What is asked >> Count the lines of the records below that contain the string "height", matching case exactly. Reply with the number alone.

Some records
..........
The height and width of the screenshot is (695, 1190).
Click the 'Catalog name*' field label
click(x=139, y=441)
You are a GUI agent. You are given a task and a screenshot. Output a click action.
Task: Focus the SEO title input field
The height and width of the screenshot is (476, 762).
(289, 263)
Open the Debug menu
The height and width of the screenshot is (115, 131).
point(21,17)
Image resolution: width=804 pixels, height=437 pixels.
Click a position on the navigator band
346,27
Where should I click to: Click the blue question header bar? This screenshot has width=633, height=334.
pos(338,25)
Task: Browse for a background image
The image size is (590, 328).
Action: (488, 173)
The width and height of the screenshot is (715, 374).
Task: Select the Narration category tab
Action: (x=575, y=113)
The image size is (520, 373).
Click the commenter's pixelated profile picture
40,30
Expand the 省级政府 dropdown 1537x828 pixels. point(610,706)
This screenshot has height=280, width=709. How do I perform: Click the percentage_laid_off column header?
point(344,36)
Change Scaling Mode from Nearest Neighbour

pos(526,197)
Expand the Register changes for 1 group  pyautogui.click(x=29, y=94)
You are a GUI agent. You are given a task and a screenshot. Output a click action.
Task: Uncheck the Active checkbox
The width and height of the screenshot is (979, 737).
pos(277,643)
..........
Problem solution >> 8